• TO DO
Repeat the listing below in full, exactly.
+++
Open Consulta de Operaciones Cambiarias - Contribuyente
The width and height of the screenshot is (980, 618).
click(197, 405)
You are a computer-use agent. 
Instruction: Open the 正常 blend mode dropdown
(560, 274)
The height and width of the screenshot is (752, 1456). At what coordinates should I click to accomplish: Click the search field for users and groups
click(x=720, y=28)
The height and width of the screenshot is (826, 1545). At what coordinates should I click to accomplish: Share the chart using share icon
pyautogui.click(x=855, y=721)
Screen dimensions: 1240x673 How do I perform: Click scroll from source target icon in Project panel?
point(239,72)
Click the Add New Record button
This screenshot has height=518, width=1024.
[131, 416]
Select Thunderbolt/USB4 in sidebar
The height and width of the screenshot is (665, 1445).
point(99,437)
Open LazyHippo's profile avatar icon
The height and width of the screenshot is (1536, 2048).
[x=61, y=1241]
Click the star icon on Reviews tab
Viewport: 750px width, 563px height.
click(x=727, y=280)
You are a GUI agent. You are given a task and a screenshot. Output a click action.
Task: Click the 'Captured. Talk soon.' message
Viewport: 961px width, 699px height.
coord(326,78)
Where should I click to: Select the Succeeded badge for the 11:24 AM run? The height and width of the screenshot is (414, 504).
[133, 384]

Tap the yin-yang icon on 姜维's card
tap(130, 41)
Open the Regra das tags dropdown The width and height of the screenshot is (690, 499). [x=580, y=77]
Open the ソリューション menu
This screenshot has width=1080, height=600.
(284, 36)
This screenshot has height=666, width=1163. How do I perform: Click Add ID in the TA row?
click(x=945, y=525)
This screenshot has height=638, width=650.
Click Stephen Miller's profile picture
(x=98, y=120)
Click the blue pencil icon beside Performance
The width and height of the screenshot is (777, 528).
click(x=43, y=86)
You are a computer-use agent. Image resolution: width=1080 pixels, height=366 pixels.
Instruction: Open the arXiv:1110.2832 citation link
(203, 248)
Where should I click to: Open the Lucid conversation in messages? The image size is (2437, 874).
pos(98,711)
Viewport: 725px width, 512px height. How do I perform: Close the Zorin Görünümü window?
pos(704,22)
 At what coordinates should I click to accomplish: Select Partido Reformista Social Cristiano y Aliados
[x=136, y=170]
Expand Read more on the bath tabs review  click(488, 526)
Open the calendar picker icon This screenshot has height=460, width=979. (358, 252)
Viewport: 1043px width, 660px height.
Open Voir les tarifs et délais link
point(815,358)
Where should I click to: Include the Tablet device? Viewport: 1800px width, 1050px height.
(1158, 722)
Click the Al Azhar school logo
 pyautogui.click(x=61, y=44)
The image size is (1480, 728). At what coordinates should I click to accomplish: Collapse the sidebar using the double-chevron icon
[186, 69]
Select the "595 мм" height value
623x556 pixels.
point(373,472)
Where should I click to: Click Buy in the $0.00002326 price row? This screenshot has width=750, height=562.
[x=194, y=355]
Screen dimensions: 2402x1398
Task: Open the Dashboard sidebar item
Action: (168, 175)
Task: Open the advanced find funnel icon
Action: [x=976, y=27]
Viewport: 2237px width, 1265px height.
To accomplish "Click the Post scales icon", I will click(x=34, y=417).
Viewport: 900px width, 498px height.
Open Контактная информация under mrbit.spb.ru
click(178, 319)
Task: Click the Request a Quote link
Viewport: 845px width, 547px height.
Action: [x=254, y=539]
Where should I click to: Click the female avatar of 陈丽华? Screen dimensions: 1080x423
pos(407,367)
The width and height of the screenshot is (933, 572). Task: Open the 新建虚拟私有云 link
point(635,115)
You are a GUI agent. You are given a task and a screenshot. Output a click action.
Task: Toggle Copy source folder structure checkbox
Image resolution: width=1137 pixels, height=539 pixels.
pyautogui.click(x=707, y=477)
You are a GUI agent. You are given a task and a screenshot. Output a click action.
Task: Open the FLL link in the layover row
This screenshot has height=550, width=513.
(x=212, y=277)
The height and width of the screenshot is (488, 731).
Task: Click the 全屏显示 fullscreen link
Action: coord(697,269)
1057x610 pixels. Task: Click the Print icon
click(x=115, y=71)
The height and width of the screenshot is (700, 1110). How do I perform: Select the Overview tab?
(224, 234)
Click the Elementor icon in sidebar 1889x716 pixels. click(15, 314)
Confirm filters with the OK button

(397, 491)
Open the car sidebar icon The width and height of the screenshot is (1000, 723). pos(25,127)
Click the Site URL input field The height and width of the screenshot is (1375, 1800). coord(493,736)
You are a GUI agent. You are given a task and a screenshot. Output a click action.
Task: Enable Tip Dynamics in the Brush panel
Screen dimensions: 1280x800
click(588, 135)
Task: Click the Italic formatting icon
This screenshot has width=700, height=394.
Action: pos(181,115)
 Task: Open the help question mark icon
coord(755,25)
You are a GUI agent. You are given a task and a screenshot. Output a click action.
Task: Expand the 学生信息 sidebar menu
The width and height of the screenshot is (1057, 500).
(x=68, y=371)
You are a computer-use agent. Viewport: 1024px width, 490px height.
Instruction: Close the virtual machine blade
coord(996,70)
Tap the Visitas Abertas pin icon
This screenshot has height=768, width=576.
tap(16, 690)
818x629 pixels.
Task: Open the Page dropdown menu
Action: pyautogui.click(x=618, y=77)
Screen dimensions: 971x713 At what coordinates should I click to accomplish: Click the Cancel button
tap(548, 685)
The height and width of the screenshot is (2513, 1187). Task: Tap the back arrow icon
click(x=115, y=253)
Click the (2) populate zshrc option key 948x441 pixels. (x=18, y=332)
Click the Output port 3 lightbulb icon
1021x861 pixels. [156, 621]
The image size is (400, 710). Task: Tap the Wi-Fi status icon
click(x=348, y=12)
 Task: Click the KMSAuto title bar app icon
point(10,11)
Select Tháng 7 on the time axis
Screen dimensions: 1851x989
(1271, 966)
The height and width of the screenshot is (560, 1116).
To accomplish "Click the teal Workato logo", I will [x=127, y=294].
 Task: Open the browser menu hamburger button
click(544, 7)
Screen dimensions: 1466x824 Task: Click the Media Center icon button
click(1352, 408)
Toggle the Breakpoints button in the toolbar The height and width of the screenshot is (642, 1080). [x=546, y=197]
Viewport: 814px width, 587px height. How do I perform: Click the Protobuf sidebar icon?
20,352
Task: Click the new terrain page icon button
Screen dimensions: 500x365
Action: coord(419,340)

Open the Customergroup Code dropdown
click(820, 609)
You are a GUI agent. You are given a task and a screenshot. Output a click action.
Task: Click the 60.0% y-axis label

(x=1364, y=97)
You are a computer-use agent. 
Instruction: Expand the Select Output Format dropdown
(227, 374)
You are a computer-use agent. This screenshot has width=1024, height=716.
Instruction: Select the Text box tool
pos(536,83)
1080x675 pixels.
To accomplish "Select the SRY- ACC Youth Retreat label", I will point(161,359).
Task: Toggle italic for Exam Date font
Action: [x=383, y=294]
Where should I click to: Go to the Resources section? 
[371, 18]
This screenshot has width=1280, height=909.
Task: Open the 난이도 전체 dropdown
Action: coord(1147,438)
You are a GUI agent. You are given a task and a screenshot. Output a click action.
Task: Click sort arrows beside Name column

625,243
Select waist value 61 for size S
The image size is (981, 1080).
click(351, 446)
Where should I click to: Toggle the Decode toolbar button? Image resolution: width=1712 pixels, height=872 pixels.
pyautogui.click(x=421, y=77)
+++
• EXERCISE RESPONSE
Open Consulta de Operaciones Cambiarias - Contribuyente
The width and height of the screenshot is (980, 618).
click(197, 405)
You are a computer-use agent. 
Instruction: Open the 正常 blend mode dropdown
(560, 274)
The height and width of the screenshot is (752, 1456). At what coordinates should I click to accomplish: Click the search field for users and groups
click(x=720, y=28)
The height and width of the screenshot is (826, 1545). At what coordinates should I click to accomplish: Share the chart using share icon
pyautogui.click(x=855, y=721)
Screen dimensions: 1240x673 How do I perform: Click scroll from source target icon in Project panel?
point(239,72)
Click the Add New Record button
This screenshot has height=518, width=1024.
[131, 416]
Select Thunderbolt/USB4 in sidebar
The height and width of the screenshot is (665, 1445).
point(99,437)
Open LazyHippo's profile avatar icon
The height and width of the screenshot is (1536, 2048).
[x=61, y=1241]
Click the star icon on Reviews tab
Viewport: 750px width, 563px height.
click(x=727, y=280)
You are a GUI agent. You are given a task and a screenshot. Output a click action.
Task: Click the 'Captured. Talk soon.' message
Viewport: 961px width, 699px height.
coord(326,78)
Where should I click to: Select the Succeeded badge for the 11:24 AM run? The height and width of the screenshot is (414, 504).
[133, 384]

Tap the yin-yang icon on 姜维's card
tap(130, 41)
Open the Regra das tags dropdown The width and height of the screenshot is (690, 499). [x=580, y=77]
Open the ソリューション menu
This screenshot has width=1080, height=600.
(284, 36)
This screenshot has height=666, width=1163. How do I perform: Click Add ID in the TA row?
click(x=945, y=525)
This screenshot has height=638, width=650.
Click Stephen Miller's profile picture
(x=98, y=120)
Click the blue pencil icon beside Performance
The width and height of the screenshot is (777, 528).
click(x=43, y=86)
You are a computer-use agent. Image resolution: width=1080 pixels, height=366 pixels.
Instruction: Open the arXiv:1110.2832 citation link
(203, 248)
Where should I click to: Open the Lucid conversation in messages? The image size is (2437, 874).
pos(98,711)
Viewport: 725px width, 512px height. How do I perform: Close the Zorin Görünümü window?
pos(704,22)
 At what coordinates should I click to accomplish: Select Partido Reformista Social Cristiano y Aliados
[x=136, y=170]
Expand Read more on the bath tabs review  click(488, 526)
Open the calendar picker icon This screenshot has height=460, width=979. (358, 252)
Viewport: 1043px width, 660px height.
Open Voir les tarifs et délais link
point(815,358)
Where should I click to: Include the Tablet device? Viewport: 1800px width, 1050px height.
(1158, 722)
Click the Al Azhar school logo
 pyautogui.click(x=61, y=44)
The image size is (1480, 728). At what coordinates should I click to accomplish: Collapse the sidebar using the double-chevron icon
[186, 69]
Select the "595 мм" height value
623x556 pixels.
point(373,472)
Where should I click to: Click Buy in the $0.00002326 price row? This screenshot has width=750, height=562.
[x=194, y=355]
Screen dimensions: 2402x1398
Task: Open the Dashboard sidebar item
Action: (168, 175)
Task: Open the advanced find funnel icon
Action: [x=976, y=27]
Viewport: 2237px width, 1265px height.
To accomplish "Click the Post scales icon", I will click(x=34, y=417).
Viewport: 900px width, 498px height.
Open Контактная информация under mrbit.spb.ru
click(178, 319)
Task: Click the Request a Quote link
Viewport: 845px width, 547px height.
Action: [x=254, y=539]
Where should I click to: Click the female avatar of 陈丽华? Screen dimensions: 1080x423
pos(407,367)
The width and height of the screenshot is (933, 572). Task: Open the 新建虚拟私有云 link
point(635,115)
You are a GUI agent. You are given a task and a screenshot. Output a click action.
Task: Toggle Copy source folder structure checkbox
Image resolution: width=1137 pixels, height=539 pixels.
pyautogui.click(x=707, y=477)
You are a GUI agent. You are given a task and a screenshot. Output a click action.
Task: Open the FLL link in the layover row
This screenshot has height=550, width=513.
(x=212, y=277)
The height and width of the screenshot is (488, 731).
Task: Click the 全屏显示 fullscreen link
Action: coord(697,269)
1057x610 pixels. Task: Click the Print icon
click(x=115, y=71)
The height and width of the screenshot is (700, 1110). How do I perform: Select the Overview tab?
(224, 234)
Click the Elementor icon in sidebar 1889x716 pixels. click(15, 314)
Confirm filters with the OK button

(397, 491)
Open the car sidebar icon The width and height of the screenshot is (1000, 723). pos(25,127)
Click the Site URL input field The height and width of the screenshot is (1375, 1800). coord(493,736)
You are a GUI agent. You are given a task and a screenshot. Output a click action.
Task: Enable Tip Dynamics in the Brush panel
Screen dimensions: 1280x800
click(588, 135)
Task: Click the Italic formatting icon
This screenshot has width=700, height=394.
Action: pos(181,115)
 Task: Open the help question mark icon
coord(755,25)
You are a GUI agent. You are given a task and a screenshot. Output a click action.
Task: Expand the 学生信息 sidebar menu
The width and height of the screenshot is (1057, 500).
(x=68, y=371)
You are a computer-use agent. Viewport: 1024px width, 490px height.
Instruction: Close the virtual machine blade
coord(996,70)
Tap the Visitas Abertas pin icon
This screenshot has height=768, width=576.
tap(16, 690)
818x629 pixels.
Task: Open the Page dropdown menu
Action: pyautogui.click(x=618, y=77)
Screen dimensions: 971x713 At what coordinates should I click to accomplish: Click the Cancel button
tap(548, 685)
The height and width of the screenshot is (2513, 1187). Task: Tap the back arrow icon
click(x=115, y=253)
Click the (2) populate zshrc option key 948x441 pixels. (x=18, y=332)
Click the Output port 3 lightbulb icon
1021x861 pixels. [156, 621]
The image size is (400, 710). Task: Tap the Wi-Fi status icon
click(x=348, y=12)
 Task: Click the KMSAuto title bar app icon
point(10,11)
Select Tháng 7 on the time axis
Screen dimensions: 1851x989
(1271, 966)
The height and width of the screenshot is (560, 1116).
To accomplish "Click the teal Workato logo", I will [x=127, y=294].
 Task: Open the browser menu hamburger button
click(544, 7)
Screen dimensions: 1466x824 Task: Click the Media Center icon button
click(1352, 408)
Toggle the Breakpoints button in the toolbar The height and width of the screenshot is (642, 1080). [x=546, y=197]
Viewport: 814px width, 587px height. How do I perform: Click the Protobuf sidebar icon?
20,352
Task: Click the new terrain page icon button
Screen dimensions: 500x365
Action: coord(419,340)

Open the Customergroup Code dropdown
click(820, 609)
You are a GUI agent. You are given a task and a screenshot. Output a click action.
Task: Click the 60.0% y-axis label

(x=1364, y=97)
You are a computer-use agent. 
Instruction: Expand the Select Output Format dropdown
(227, 374)
You are a computer-use agent. This screenshot has width=1024, height=716.
Instruction: Select the Text box tool
pos(536,83)
1080x675 pixels.
To accomplish "Select the SRY- ACC Youth Retreat label", I will point(161,359).
Task: Toggle italic for Exam Date font
Action: [x=383, y=294]
Where should I click to: Go to the Resources section? 
[371, 18]
This screenshot has width=1280, height=909.
Task: Open the 난이도 전체 dropdown
Action: coord(1147,438)
You are a GUI agent. You are given a task and a screenshot. Output a click action.
Task: Click sort arrows beside Name column

625,243
Select waist value 61 for size S
The image size is (981, 1080).
click(351, 446)
Where should I click to: Toggle the Decode toolbar button? Image resolution: width=1712 pixels, height=872 pixels.
pyautogui.click(x=421, y=77)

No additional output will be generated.